The same principle applies to writing, to starting a business, to raising children, to learning an instrument, to anything worth building. The process remains complex, but complexity and difficulty aren’t the same thing. Complexity is about the number of interconnected parts. Difficulty is about how hard it is to navigate that complexity. Understanding transforms one into the other.
This is why mentorship is so valuable. A good mentor doesn’t just tell you what to do next. They help you build the mental model that makes the entire process comprehensible. They point out patterns you haven’t noticed yet, explain why certain approaches work better than others, and help you develop the judgment that only comes from understanding. They’re essentially giving you their hard-won understanding so you don’t have to discover everything through trial and error.
But understanding doesn’t arrive all at once. It accumulates gradually, often imperceptibly, through repeated exposure and reflection. Each time you work through a process, you notice something new.

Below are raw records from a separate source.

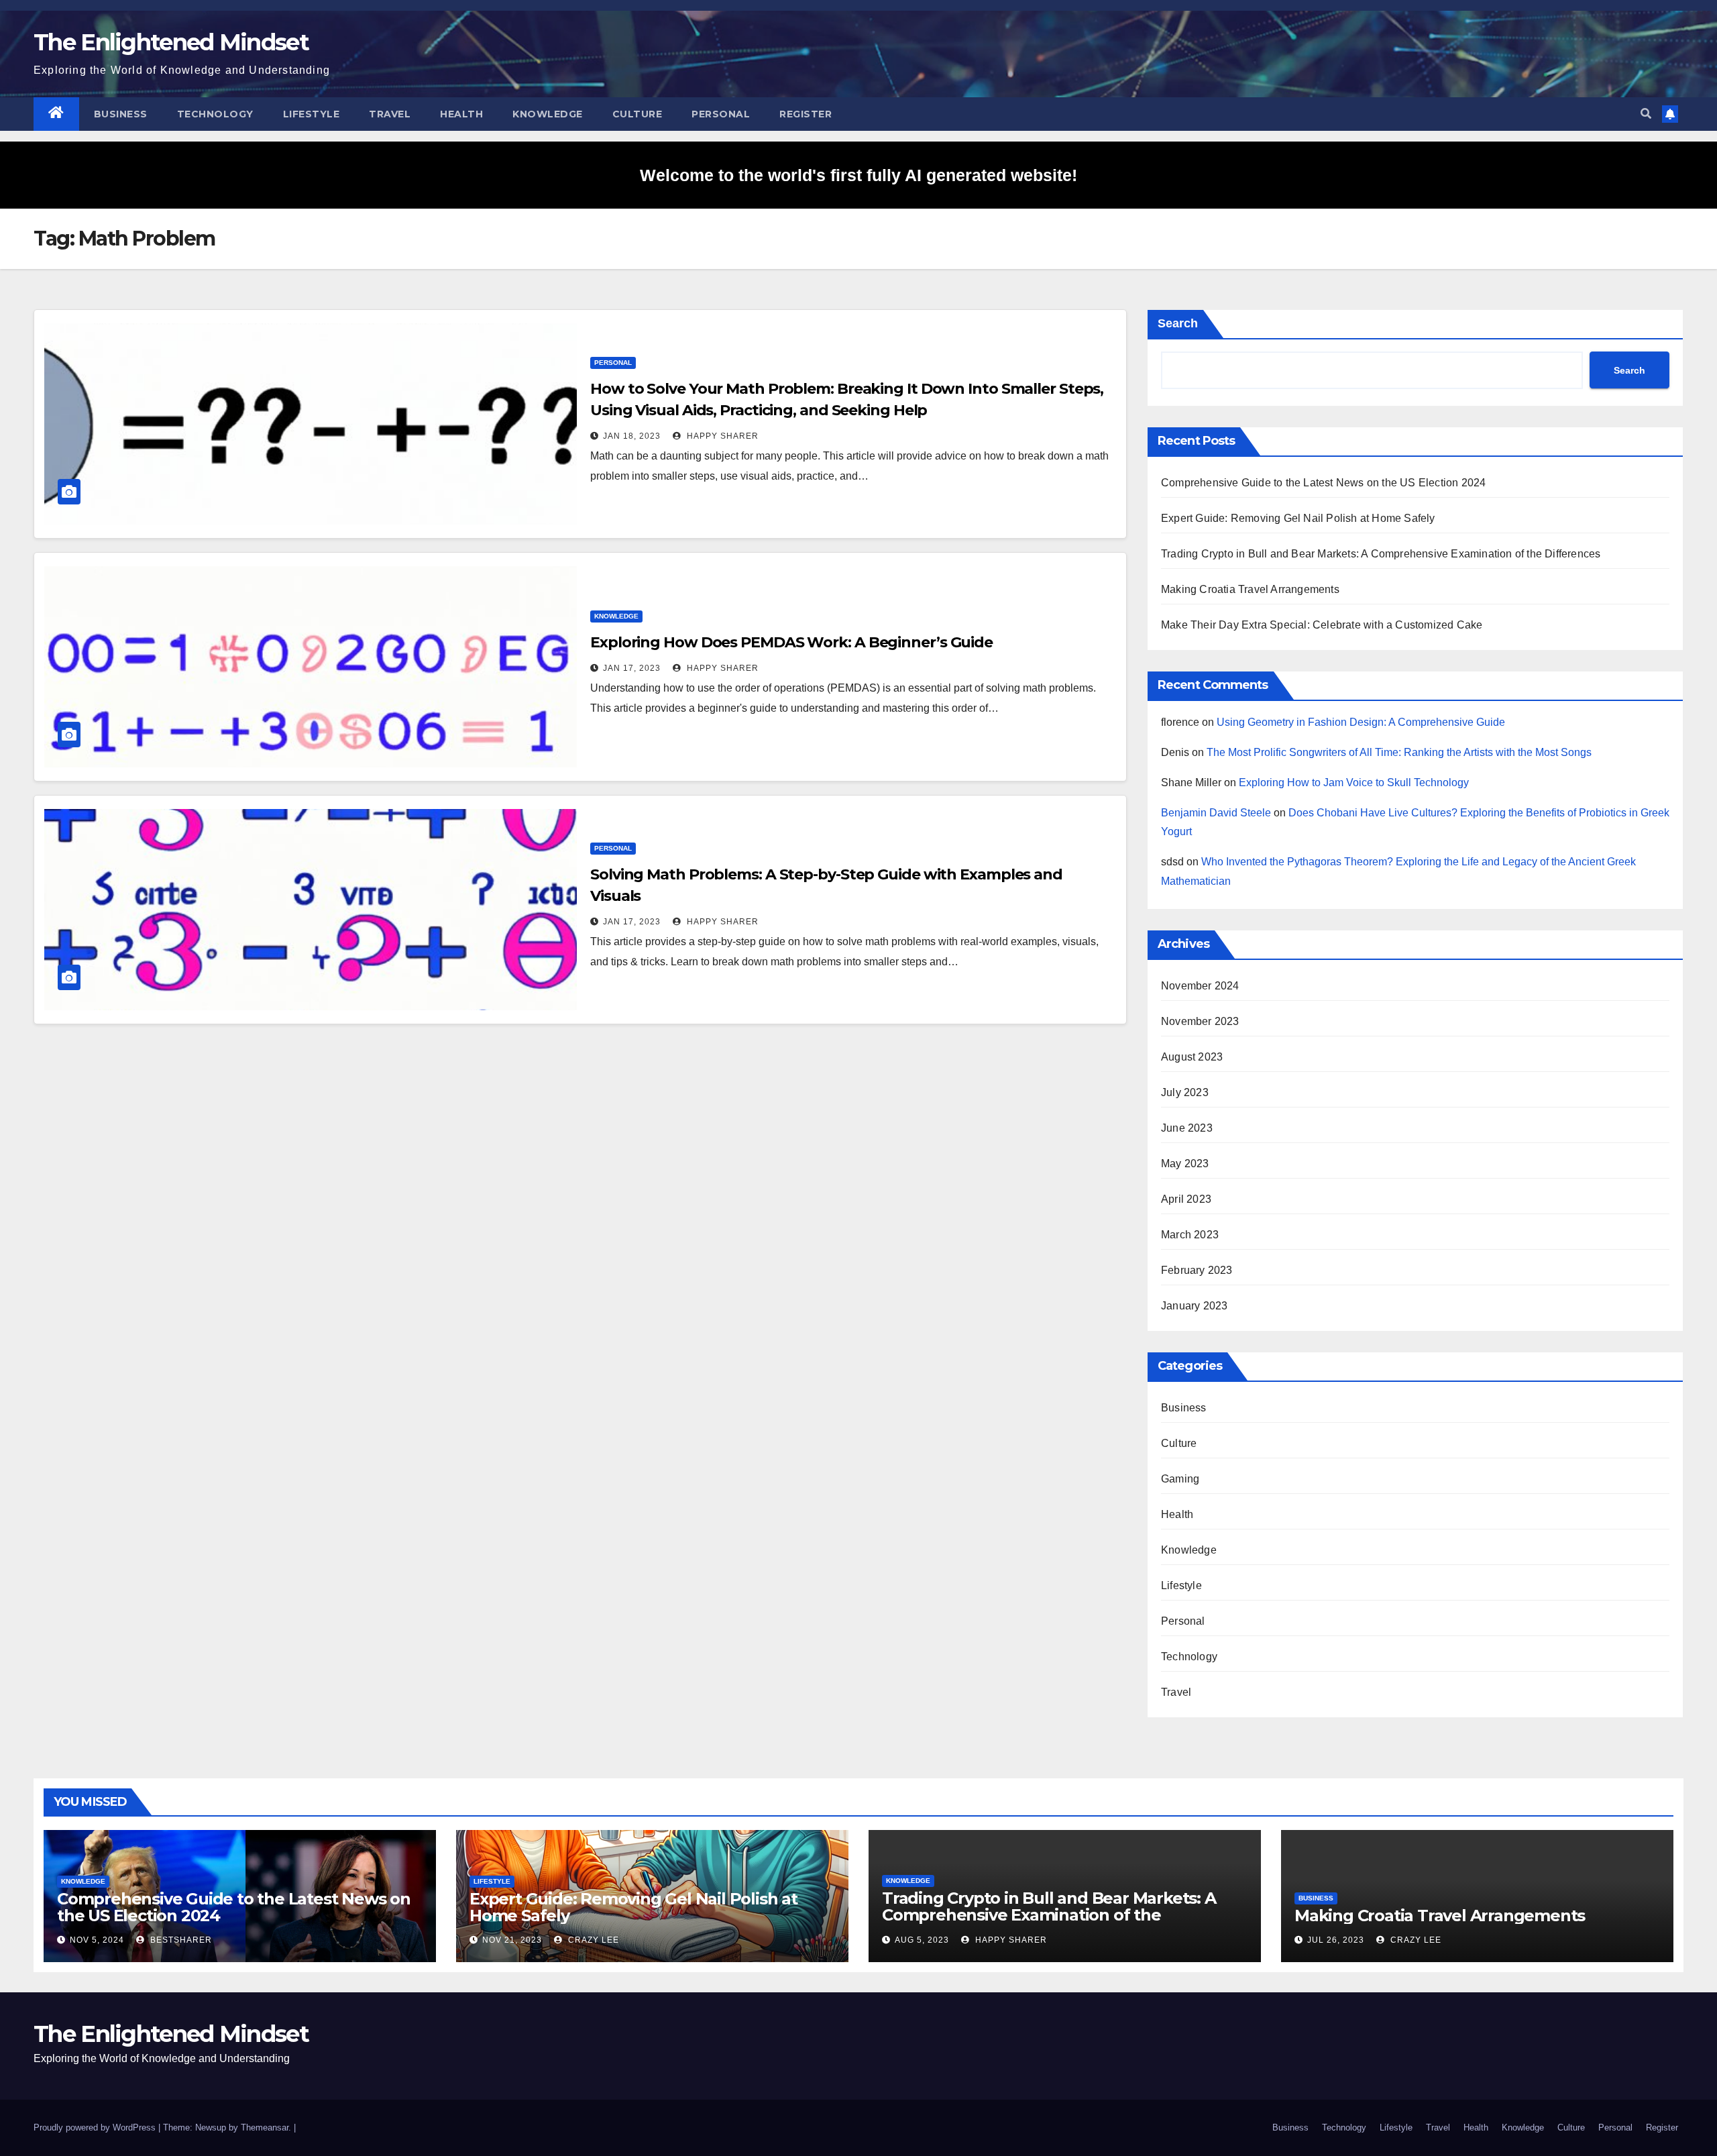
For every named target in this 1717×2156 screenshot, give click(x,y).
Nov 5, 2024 (97, 1940)
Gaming (1180, 1479)
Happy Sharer (721, 436)
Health (461, 114)
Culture (637, 114)
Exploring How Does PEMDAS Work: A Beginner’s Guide (791, 642)
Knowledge (547, 114)
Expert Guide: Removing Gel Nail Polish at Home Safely (1298, 518)
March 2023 (1190, 1234)
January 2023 (1194, 1305)
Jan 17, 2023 (632, 668)
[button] (1646, 113)
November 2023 (1200, 1021)
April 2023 (1186, 1199)
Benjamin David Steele (1216, 812)
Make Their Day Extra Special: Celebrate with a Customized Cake (1321, 625)
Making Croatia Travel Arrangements (1250, 589)
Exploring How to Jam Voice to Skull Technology (1354, 782)
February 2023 (1197, 1270)
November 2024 (1200, 985)
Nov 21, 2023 (512, 1940)
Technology (215, 114)
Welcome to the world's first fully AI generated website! (858, 175)
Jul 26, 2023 (1335, 1940)
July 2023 (1185, 1092)
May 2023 (1185, 1163)
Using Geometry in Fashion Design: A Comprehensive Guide (1361, 722)
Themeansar (264, 2127)
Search (1178, 323)
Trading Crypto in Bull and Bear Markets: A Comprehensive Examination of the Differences (1380, 553)
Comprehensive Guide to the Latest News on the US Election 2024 (1323, 482)
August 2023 (1192, 1057)
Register (805, 114)
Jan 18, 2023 (632, 436)
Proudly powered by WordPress (96, 2127)
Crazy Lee (592, 1940)
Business (121, 114)
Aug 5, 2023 (922, 1940)
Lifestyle (311, 114)
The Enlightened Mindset (171, 42)
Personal (720, 114)
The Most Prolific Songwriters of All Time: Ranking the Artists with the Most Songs (1399, 752)
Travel (389, 114)
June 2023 (1187, 1128)
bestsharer (180, 1940)
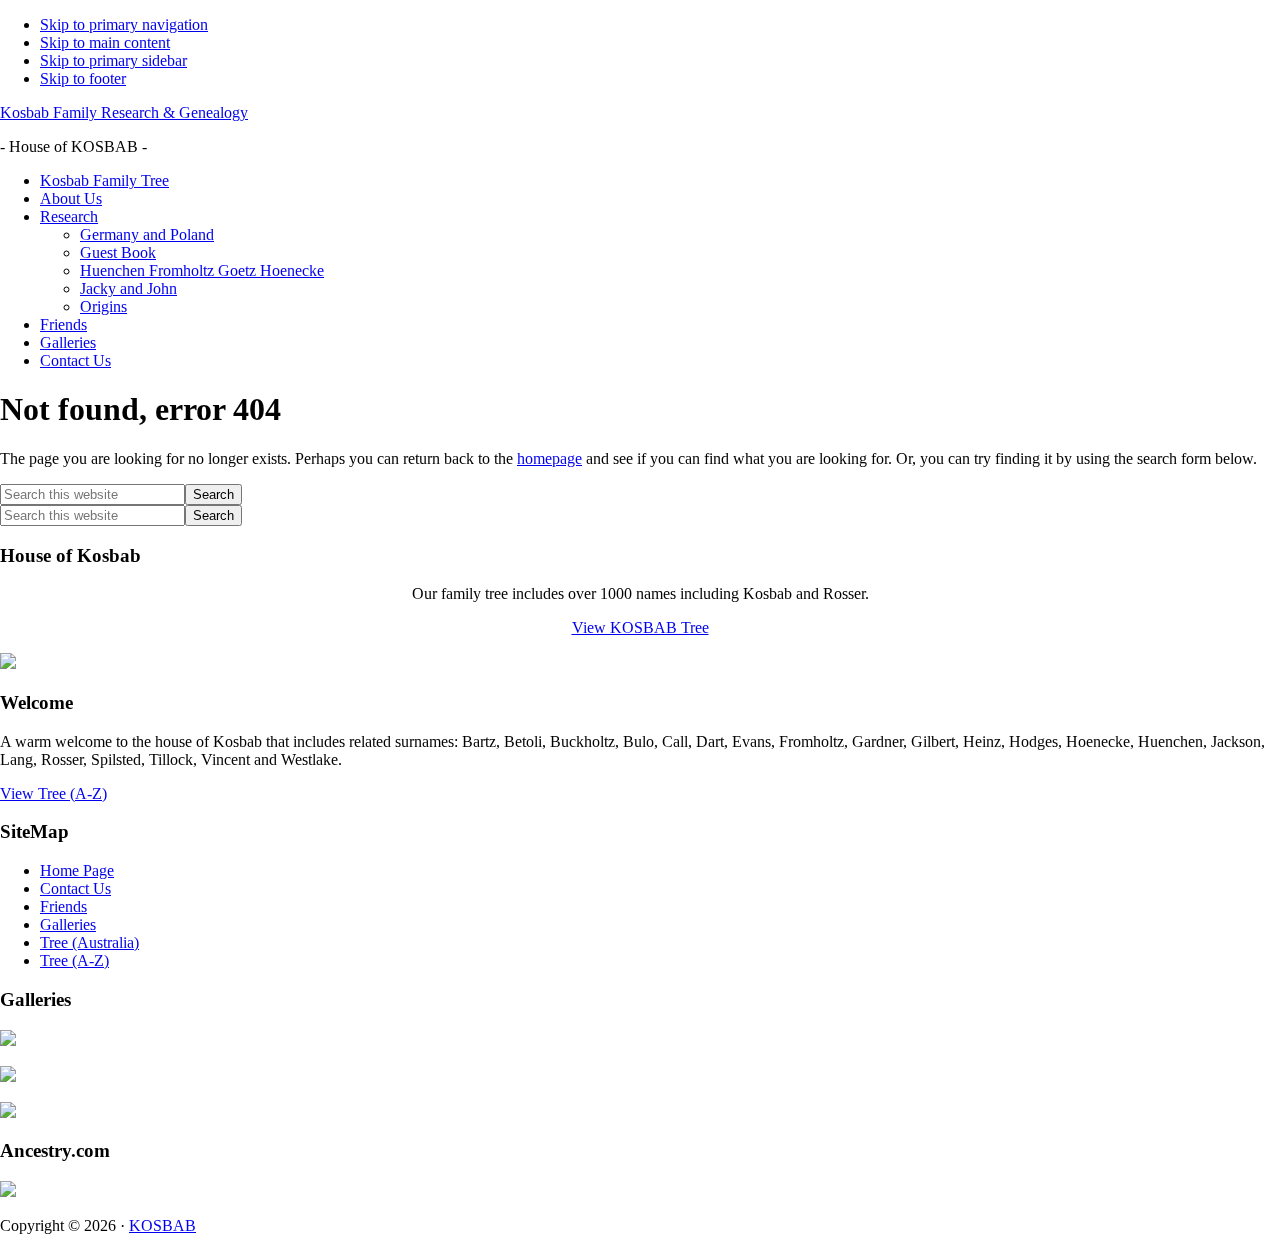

You make connections between pieces that seemed unrelated. You start to predict what will happen next. You recognize situations you’ve encountered before. The process becomes easier not in a sudden leap but through a steady accumulation of insights that eventually reach a tipping point where everything clicks into place.
The implication is both humbling and encouraging. It means that the difficulty you’re experiencing right now isn’t necessarily a sign that you’re not cut out for this work. It might simply mean you’re still building your understanding. The expert who makes it look effortless struggled through the same confusion you’re feeling now. They just kept going long enough for understanding to develop.
It also means that the best investment you can make when learning to build something new is to focus on genuine understanding rather than just following instructions. Seek out explanations of why things work the way they do. Build simplified versions to test your mental model. Reflect on your mistakes and near-misses to extract lessons. Ask questions that help you see the bigger picture, not just complete the immediate task.
The process of building will always require effort and skill. But the better you understand it, the more that effort can go toward actually building rather than fighting through confusion. The work doesn’t disappear, but it transforms from an overwhelming puzzle into a series of knowable challenges. And that transformation makes all the difference.